» YOUR ASSIGNMENT: With every line kept intact, print the entries that appear below.

(Collected data)
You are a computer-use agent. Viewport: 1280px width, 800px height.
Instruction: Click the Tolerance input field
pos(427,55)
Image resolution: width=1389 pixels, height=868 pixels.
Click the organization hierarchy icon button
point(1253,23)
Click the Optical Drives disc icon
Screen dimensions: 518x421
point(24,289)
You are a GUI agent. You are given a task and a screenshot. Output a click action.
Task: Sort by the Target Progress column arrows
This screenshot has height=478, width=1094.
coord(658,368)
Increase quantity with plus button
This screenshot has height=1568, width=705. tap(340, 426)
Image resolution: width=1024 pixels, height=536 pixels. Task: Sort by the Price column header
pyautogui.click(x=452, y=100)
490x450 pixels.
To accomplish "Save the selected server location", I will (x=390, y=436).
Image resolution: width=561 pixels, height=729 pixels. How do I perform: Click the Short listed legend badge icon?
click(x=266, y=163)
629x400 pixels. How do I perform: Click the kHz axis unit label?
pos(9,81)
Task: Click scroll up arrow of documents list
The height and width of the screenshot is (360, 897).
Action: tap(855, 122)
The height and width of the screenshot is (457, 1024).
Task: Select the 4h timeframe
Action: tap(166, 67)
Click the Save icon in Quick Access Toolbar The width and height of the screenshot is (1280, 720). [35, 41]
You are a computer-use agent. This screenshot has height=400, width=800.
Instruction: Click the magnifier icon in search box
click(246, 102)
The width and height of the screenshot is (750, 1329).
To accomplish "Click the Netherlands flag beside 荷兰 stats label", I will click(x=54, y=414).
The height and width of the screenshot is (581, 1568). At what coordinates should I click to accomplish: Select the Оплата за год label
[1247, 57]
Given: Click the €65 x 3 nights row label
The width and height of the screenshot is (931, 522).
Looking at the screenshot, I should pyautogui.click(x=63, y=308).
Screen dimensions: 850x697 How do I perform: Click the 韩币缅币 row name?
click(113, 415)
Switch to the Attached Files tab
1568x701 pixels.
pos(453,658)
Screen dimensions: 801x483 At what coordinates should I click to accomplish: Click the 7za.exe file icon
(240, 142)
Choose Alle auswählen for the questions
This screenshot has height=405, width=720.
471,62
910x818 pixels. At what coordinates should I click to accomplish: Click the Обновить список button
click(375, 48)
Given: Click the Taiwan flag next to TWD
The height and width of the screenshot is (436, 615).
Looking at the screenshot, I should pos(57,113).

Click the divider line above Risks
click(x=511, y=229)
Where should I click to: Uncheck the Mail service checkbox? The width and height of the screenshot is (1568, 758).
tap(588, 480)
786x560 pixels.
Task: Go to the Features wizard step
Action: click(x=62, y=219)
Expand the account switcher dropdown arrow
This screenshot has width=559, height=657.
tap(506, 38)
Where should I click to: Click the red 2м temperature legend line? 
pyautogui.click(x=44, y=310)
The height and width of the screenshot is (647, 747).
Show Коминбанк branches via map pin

» ANSWER TO THE EXERCISE:
You are a computer-use agent. Viewport: 1280px width, 800px height.
Instruction: Click the Tolerance input field
pos(427,55)
Image resolution: width=1389 pixels, height=868 pixels.
Click the organization hierarchy icon button
point(1253,23)
Click the Optical Drives disc icon
Screen dimensions: 518x421
point(24,289)
You are a GUI agent. You are given a task and a screenshot. Output a click action.
Task: Sort by the Target Progress column arrows
This screenshot has height=478, width=1094.
coord(658,368)
Increase quantity with plus button
This screenshot has height=1568, width=705. tap(340, 426)
Image resolution: width=1024 pixels, height=536 pixels. Task: Sort by the Price column header
pyautogui.click(x=452, y=100)
490x450 pixels.
To accomplish "Save the selected server location", I will (x=390, y=436).
Image resolution: width=561 pixels, height=729 pixels. How do I perform: Click the Short listed legend badge icon?
click(x=266, y=163)
629x400 pixels. How do I perform: Click the kHz axis unit label?
pos(9,81)
Task: Click scroll up arrow of documents list
The height and width of the screenshot is (360, 897).
Action: tap(855, 122)
The height and width of the screenshot is (457, 1024).
Task: Select the 4h timeframe
Action: tap(166, 67)
Click the Save icon in Quick Access Toolbar The width and height of the screenshot is (1280, 720). [35, 41]
You are a computer-use agent. This screenshot has height=400, width=800.
Instruction: Click the magnifier icon in search box
click(246, 102)
The width and height of the screenshot is (750, 1329).
To accomplish "Click the Netherlands flag beside 荷兰 stats label", I will click(x=54, y=414).
The height and width of the screenshot is (581, 1568). At what coordinates should I click to accomplish: Select the Оплата за год label
[1247, 57]
Given: Click the €65 x 3 nights row label
The width and height of the screenshot is (931, 522).
Looking at the screenshot, I should pyautogui.click(x=63, y=308).
Screen dimensions: 850x697 How do I perform: Click the 韩币缅币 row name?
click(113, 415)
Switch to the Attached Files tab
1568x701 pixels.
pos(453,658)
Screen dimensions: 801x483 At what coordinates should I click to accomplish: Click the 7za.exe file icon
(240, 142)
Choose Alle auswählen for the questions
This screenshot has height=405, width=720.
471,62
910x818 pixels. At what coordinates should I click to accomplish: Click the Обновить список button
click(375, 48)
Given: Click the Taiwan flag next to TWD
The height and width of the screenshot is (436, 615).
Looking at the screenshot, I should pos(57,113).

Click the divider line above Risks
click(x=511, y=229)
Where should I click to: Uncheck the Mail service checkbox? The width and height of the screenshot is (1568, 758).
tap(588, 480)
786x560 pixels.
Task: Go to the Features wizard step
Action: click(x=62, y=219)
Expand the account switcher dropdown arrow
This screenshot has width=559, height=657.
tap(506, 38)
Where should I click to: Click the red 2м temperature legend line? 
pyautogui.click(x=44, y=310)
The height and width of the screenshot is (647, 747).
Show Коминбанк branches via map pin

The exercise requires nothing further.